Write out the records again, starting at the line that contains "CARIS (596, 209)" and ending at the line that contains "Access Allowed (376, 194)", and swap "Allow all" for "Accept all" while leaving everything else unchanged.
+ + + +
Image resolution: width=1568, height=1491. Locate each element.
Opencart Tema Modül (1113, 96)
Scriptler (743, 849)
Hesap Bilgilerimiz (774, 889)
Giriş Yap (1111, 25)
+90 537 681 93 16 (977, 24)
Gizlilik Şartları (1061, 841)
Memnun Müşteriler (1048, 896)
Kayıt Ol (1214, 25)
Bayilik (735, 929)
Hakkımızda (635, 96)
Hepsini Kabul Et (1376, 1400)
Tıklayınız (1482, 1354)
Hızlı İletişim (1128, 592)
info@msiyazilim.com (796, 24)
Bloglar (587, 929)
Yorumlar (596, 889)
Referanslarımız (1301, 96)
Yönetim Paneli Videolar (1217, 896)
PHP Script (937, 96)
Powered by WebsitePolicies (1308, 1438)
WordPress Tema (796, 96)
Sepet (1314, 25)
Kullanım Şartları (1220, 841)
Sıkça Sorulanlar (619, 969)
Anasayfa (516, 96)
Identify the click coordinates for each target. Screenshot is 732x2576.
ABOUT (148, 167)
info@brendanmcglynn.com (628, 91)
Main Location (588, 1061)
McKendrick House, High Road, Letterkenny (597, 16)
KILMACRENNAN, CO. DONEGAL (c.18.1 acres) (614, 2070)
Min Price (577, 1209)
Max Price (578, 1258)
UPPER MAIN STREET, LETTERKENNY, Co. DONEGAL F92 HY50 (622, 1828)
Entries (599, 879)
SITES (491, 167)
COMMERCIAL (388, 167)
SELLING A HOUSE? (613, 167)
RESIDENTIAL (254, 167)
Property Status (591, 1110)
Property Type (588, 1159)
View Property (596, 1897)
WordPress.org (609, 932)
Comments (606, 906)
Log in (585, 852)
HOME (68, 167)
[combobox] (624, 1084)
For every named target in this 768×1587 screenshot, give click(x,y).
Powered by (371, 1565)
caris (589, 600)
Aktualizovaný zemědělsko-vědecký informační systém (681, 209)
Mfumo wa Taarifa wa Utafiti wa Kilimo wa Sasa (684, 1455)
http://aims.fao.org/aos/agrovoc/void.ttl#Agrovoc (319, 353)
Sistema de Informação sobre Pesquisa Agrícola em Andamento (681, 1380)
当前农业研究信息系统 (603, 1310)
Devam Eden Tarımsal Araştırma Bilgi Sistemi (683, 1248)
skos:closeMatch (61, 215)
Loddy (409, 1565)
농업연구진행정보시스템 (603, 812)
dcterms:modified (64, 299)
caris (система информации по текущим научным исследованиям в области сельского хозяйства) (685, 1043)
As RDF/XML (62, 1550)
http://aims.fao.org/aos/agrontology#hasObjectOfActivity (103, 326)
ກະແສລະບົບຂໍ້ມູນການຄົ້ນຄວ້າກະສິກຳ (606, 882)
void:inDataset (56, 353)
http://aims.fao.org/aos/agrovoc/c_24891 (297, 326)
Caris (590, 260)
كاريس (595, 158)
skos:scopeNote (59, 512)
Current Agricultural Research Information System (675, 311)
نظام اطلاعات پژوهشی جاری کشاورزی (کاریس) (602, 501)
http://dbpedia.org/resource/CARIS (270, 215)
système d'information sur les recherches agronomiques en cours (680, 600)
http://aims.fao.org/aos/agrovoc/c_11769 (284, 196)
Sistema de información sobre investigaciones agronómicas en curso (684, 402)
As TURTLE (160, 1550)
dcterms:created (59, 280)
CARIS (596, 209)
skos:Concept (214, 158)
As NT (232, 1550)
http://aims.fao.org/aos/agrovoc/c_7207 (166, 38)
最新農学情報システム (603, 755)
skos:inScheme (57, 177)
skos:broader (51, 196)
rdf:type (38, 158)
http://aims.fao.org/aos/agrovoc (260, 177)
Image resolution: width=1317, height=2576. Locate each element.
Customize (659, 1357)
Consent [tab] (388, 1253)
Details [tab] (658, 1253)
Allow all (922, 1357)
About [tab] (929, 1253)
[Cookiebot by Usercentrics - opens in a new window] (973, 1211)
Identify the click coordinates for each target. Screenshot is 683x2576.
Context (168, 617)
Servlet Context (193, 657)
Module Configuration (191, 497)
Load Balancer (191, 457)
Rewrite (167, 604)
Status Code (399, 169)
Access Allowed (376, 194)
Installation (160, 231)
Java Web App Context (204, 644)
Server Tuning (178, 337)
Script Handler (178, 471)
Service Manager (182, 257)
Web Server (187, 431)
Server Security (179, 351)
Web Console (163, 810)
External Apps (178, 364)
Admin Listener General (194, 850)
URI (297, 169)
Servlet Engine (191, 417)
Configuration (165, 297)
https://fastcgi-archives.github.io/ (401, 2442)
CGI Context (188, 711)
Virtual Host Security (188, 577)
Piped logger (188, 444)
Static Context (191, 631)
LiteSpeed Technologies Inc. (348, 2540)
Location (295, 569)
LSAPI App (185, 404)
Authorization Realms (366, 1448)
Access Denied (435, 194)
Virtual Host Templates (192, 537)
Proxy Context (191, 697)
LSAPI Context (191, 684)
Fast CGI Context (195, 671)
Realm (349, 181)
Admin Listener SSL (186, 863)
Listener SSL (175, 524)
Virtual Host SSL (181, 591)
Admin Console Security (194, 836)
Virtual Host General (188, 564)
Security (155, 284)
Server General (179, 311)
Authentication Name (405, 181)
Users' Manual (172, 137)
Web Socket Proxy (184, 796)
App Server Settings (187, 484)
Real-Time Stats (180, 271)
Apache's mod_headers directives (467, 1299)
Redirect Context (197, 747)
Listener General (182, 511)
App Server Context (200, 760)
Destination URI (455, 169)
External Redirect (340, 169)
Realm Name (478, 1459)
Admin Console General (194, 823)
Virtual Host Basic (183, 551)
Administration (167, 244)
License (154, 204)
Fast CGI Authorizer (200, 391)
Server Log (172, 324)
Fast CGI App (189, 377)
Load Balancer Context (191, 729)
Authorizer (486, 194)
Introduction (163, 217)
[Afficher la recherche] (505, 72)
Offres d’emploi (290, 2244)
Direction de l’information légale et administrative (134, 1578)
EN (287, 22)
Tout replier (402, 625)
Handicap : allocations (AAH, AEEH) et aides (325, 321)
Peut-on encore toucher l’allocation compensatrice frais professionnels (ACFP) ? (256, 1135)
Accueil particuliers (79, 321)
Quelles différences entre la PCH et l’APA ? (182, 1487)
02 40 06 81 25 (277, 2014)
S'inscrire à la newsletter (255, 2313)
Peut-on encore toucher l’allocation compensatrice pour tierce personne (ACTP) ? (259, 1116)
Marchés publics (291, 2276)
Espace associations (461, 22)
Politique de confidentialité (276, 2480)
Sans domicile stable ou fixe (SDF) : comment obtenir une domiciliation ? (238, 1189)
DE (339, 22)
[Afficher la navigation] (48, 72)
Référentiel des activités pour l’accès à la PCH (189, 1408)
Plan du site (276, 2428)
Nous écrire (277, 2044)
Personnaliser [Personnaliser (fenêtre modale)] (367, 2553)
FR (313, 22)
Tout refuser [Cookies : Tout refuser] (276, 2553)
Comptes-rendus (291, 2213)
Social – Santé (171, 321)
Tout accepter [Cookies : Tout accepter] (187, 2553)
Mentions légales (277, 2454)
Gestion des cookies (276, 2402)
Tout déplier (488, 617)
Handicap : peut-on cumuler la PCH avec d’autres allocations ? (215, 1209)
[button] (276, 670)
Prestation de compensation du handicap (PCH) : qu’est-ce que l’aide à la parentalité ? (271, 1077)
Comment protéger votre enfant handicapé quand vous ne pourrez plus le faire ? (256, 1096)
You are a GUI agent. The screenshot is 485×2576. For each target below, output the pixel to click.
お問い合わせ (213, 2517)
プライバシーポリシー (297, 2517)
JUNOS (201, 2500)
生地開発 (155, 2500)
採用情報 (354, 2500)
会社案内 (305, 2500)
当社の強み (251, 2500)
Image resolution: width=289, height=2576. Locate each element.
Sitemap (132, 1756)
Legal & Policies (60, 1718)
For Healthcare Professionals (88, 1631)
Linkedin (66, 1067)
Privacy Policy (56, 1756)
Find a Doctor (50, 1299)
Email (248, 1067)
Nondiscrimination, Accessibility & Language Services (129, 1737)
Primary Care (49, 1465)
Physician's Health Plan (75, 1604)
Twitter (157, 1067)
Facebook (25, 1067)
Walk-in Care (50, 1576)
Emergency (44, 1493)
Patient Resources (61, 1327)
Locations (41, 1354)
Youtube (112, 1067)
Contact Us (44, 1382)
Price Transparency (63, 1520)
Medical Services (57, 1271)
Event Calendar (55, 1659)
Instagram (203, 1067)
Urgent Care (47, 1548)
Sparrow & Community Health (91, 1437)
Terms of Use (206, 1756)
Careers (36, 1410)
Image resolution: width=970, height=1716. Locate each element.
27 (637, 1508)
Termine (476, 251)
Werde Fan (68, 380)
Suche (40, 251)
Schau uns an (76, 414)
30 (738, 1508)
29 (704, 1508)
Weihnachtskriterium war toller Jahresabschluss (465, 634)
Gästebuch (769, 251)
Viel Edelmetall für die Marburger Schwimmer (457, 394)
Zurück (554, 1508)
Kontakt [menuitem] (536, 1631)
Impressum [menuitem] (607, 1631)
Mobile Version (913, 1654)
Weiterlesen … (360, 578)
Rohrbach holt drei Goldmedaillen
+ + + +
> _Final answer_:
CARIS (596, 209)
skos:Concept (214, 158)
As NT (232, 1550)
http://aims.fao.org/aos/agrovoc/c_7207 (166, 38)
最新農学情報システム (603, 755)
skos:inScheme (57, 177)
skos:broader (51, 196)
rdf:type (38, 158)
http://aims.fao.org/aos/agrovoc (260, 177)
Image resolution: width=1317, height=2576. Locate each element.
Customize (659, 1357)
Consent [tab] (388, 1253)
Details [tab] (658, 1253)
Accept all (922, 1357)
About [tab] (929, 1253)
[Cookiebot by Usercentrics - opens in a new window] (973, 1211)
Identify the click coordinates for each target. Screenshot is 683x2576.
Context (168, 617)
Servlet Context (193, 657)
Module Configuration (191, 497)
Load Balancer (191, 457)
Rewrite (167, 604)
Status Code (399, 169)
Access Allowed (376, 194)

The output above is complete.